Supervised Exemplar Learning
When teaching a child to speak, we often engage a kind of trial
and error learning that is at the heart of many artificial neural
networks. In the case of language, the child will often make an
utterance when trying to name an object. We will then correct the
child with an utterance of our own that we hope the child will better
mimic in the future. How might we apply a similar approach to teach
our robot to follow a beam of light?
Suppose we initialize the four connection weights in our neural
controller to random values. If we shine a light on the two sensors,
the random weights will map the sensor readings to a pair of motor
control signals and our robot we move in some direction. Of course,
the movement will be just as likely to be directed away from the
light as towards it, so at this point our robot will not follow the
path of the beam.
Now suppose that for each pair of readings from the light sensors,
we let the robot respond with a motion, but then we give it the
correct pair of motor signals that it should have produced to
follow the light. This would be analogous to asking a child to name a
cat and when the child says "dog", we provide the
correction by saying "cat". The question is, how do we
modify the connections in the neural network based on this
information so that the robot is more likely to make the correct
movement in the future?
Hebbian Learning
Fortunately, this problem has been worked on since the 1940s and
now has many different solutions depending on your goals and the
complexity of the network involved. Many of the solutions are
extensions of an early update rule called Hebbian learning.

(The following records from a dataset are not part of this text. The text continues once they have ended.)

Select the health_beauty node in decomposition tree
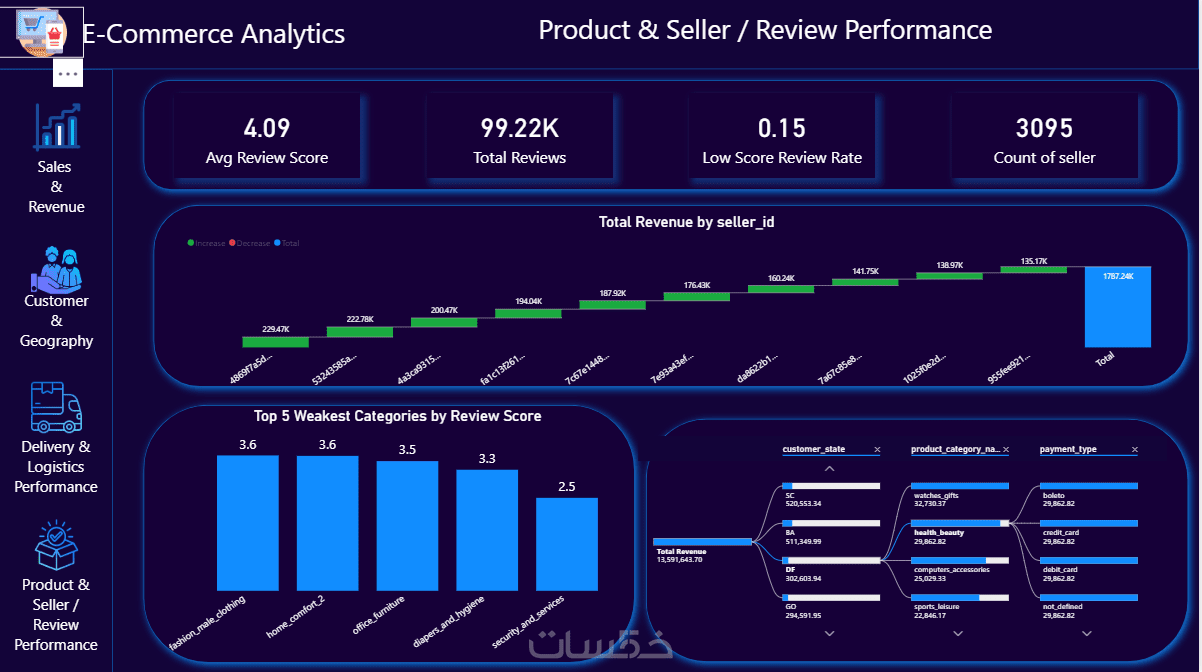1202x672 pixels. (x=960, y=528)
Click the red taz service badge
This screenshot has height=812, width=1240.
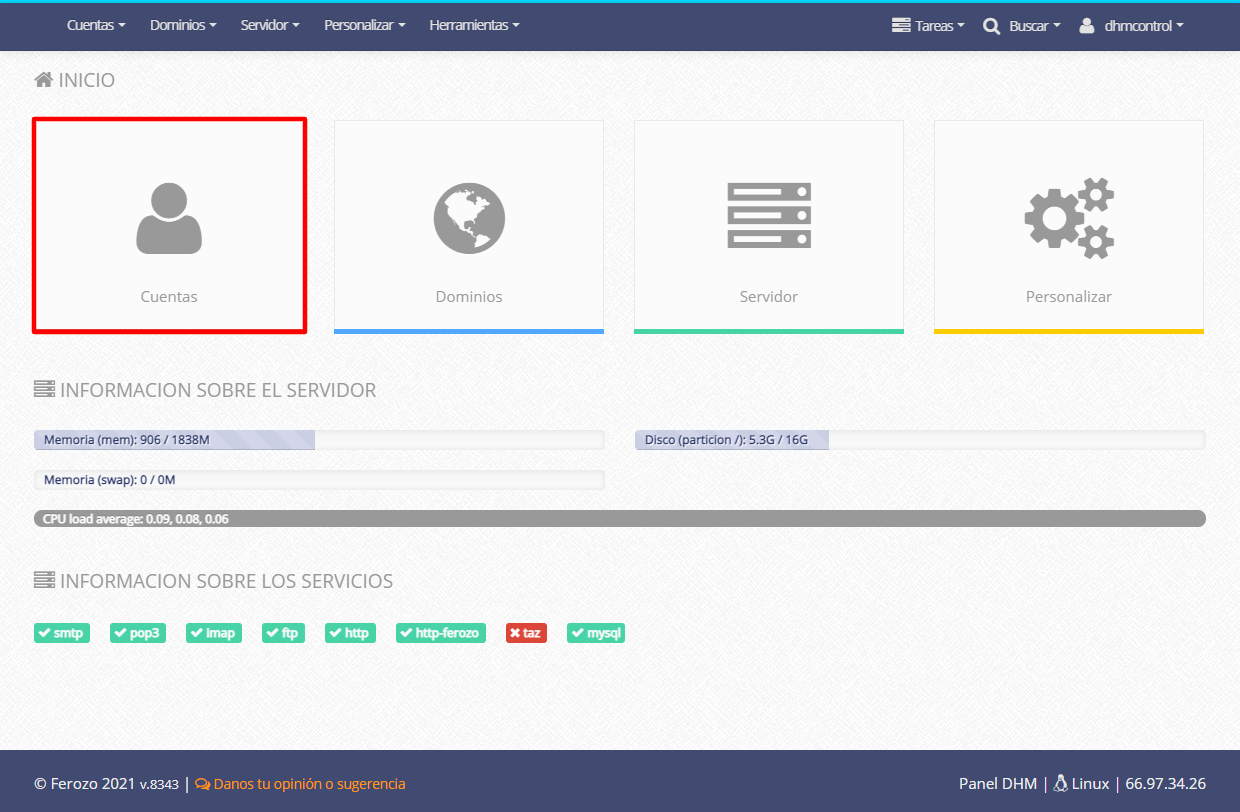[x=525, y=633]
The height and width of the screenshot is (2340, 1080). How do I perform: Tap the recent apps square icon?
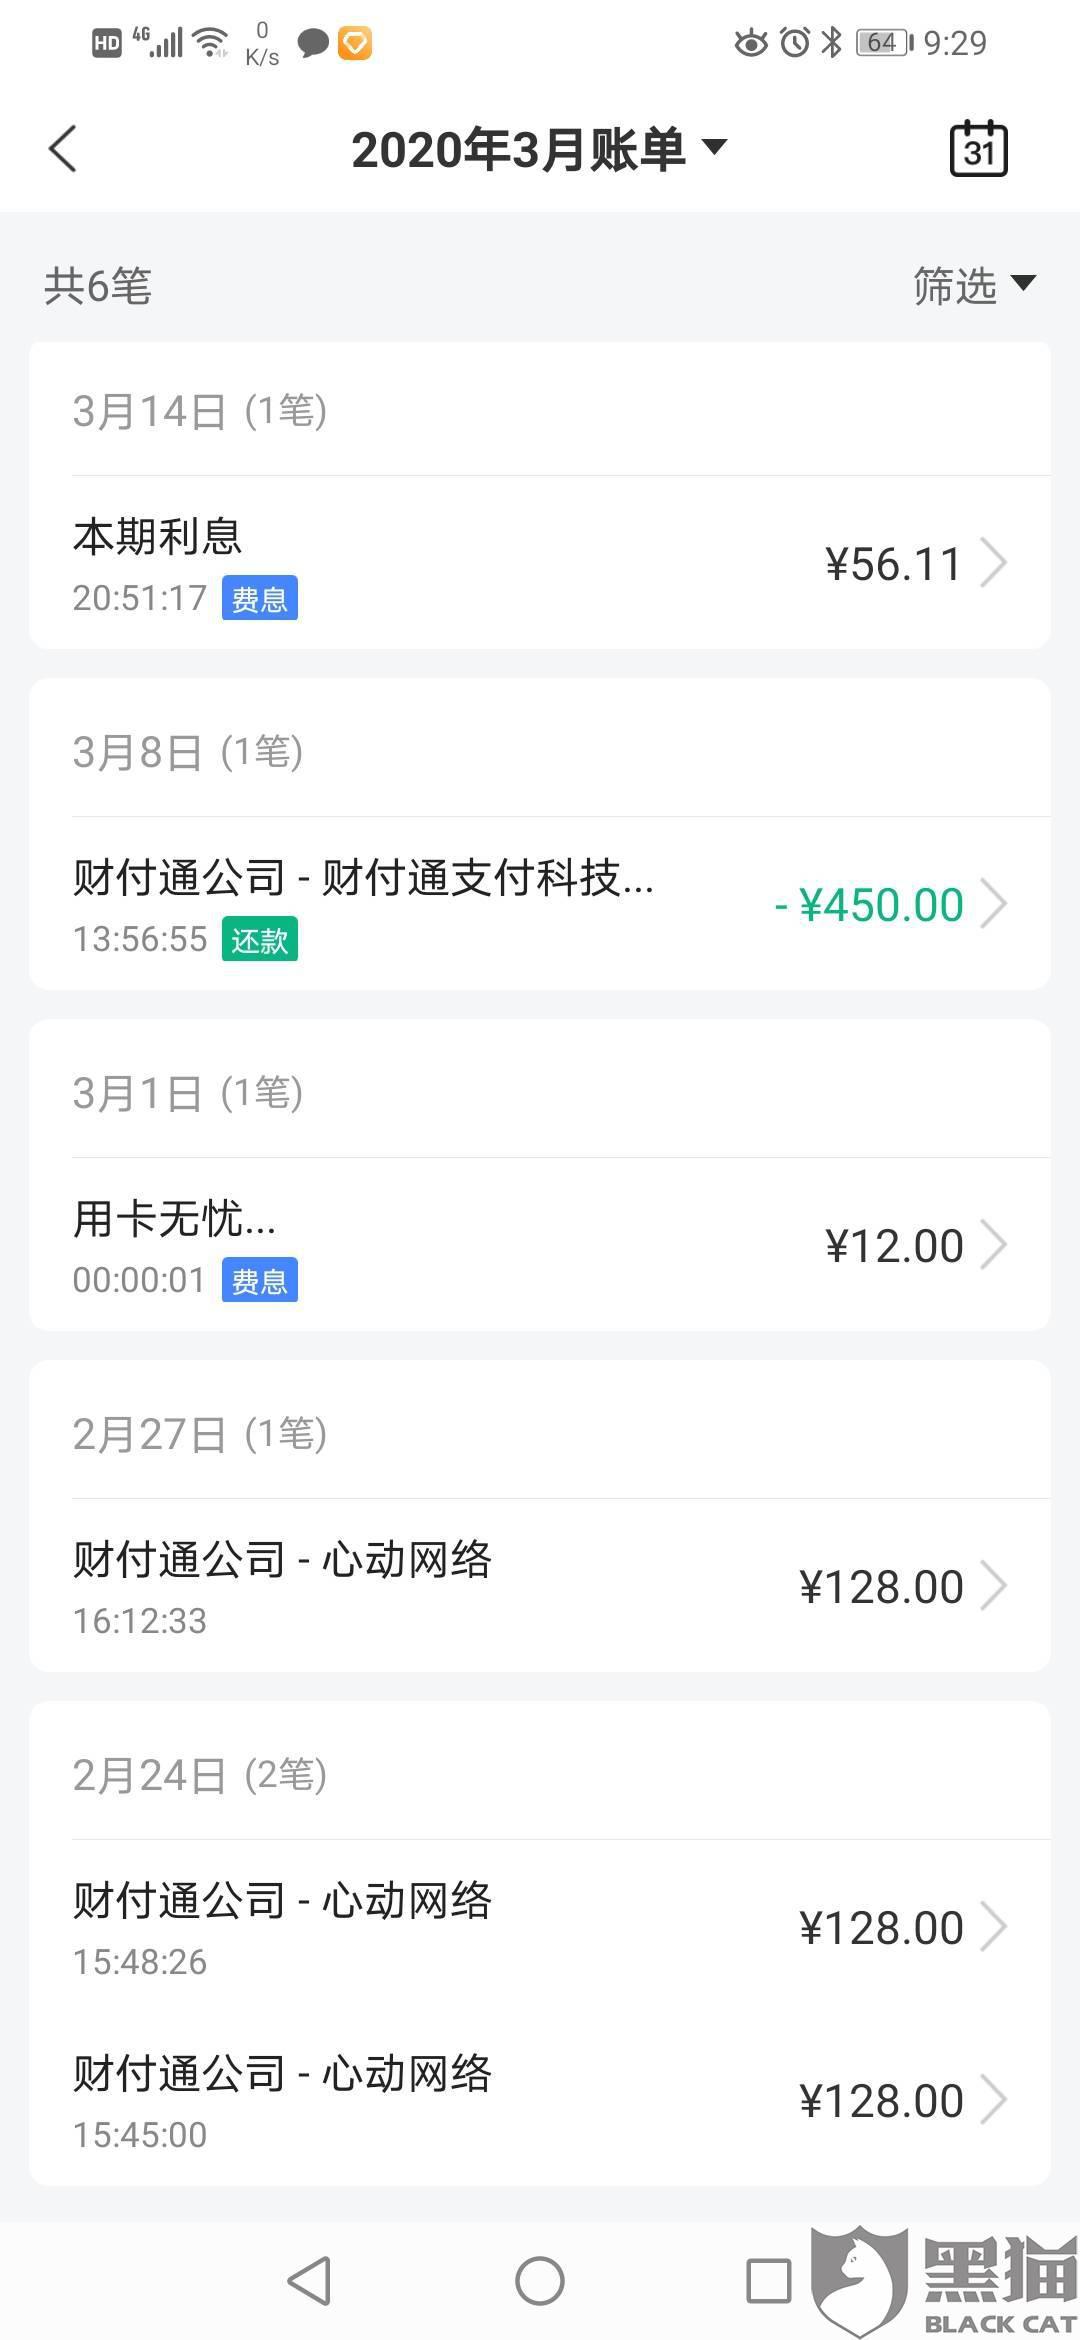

Hebbian learning was first formulated in 1949 by Canadian
psychologist Donald Hebb and is often summarized by the phrase "cells
that fire together, wire together". The idea is that if
our current output unit values perform the correct motor response for
the current input unit values, then we should strengthen the
connections such that this mapping is more likely to occur in the
future. This can be achieved by using the following update rule:
w_{ij}(t
+ 1) = w_{ij}(t) + α(y_{i}
· x_{j})
The Hebbian update rule tells us that the connection weight w_{ij}
between the j^{th} input unit and i^{th}
output unit at time t+1
should equal the old weight at time t plus the product of the
input and output values, scaled by a learning constant α
that is usually a number between 0 and 1. The update rule can also be
written as:
∆w_{ij}
=
α(y_{i}
·
x_{j})
where
∆w_{ij}
=
w_{ij}(t
+ 1)  w_{ij}(t)
The Hebbian update rule can also be written in vector form as
follows:
∆w
=
α·y·x^{T}
where x^{T}
is the transpose of x.
The reason we multiply the input and output activities is simple:
if both units are highly active, then the product of their values is
a large number and we strengthen the connection between them by a
large amount. On the other hand, if one of the units has a low
activity while the other is large, then their product will be smaller
and the connection between them will be strengthened to a smaller
degree. Furthermore, if our units can take on negative values as well
as positive, then the product of a positive value and a negative
value will result in a decrease of the connection strength
between them. But the product of two large negative values will again
result in a strengthening of the connection. In essence, the Hebbian
update rule is a coincidence detector between input activities
and output activities. In fact, it is very closely related to the
process of detecting statistical correlations across the input
values.
The Delta Rule
We will explore Hebbian learning in greater detail in the next
section on unsupervised reinforcement learning. For now, we need a
variation on the Hebbian update rule known as the delta rule.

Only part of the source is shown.